* **Task goal**: Go through the data line by line. Copy each one holding the string "dimensions".

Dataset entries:
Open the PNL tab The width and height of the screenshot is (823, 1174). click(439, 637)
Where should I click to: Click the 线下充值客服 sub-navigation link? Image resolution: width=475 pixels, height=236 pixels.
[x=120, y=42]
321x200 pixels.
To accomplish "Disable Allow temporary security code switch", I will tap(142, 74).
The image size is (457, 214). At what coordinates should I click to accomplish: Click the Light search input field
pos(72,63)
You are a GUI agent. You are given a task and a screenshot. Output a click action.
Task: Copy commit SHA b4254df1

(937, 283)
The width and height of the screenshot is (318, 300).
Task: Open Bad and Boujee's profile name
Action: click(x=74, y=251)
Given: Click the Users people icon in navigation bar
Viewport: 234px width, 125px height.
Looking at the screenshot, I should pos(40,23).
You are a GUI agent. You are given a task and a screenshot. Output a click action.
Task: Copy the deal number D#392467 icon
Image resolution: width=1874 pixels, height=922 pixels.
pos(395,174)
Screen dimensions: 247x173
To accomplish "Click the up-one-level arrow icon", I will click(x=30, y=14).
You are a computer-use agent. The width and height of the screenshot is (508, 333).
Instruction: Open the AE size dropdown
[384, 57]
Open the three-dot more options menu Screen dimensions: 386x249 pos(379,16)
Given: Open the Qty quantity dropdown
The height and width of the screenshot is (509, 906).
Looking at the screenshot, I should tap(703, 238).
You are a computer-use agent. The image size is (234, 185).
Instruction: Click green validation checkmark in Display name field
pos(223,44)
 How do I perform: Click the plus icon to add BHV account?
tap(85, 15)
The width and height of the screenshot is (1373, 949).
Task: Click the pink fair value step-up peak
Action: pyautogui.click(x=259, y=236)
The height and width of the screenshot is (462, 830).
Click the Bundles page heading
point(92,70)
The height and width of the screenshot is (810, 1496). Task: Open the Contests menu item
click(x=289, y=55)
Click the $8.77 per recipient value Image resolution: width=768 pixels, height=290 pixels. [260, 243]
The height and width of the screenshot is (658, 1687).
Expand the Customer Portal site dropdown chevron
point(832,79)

* **Output for this exercise**:
Screen dimensions: 247x173
Open the three-dot more options menu Screen dimensions: 386x249 pos(379,16)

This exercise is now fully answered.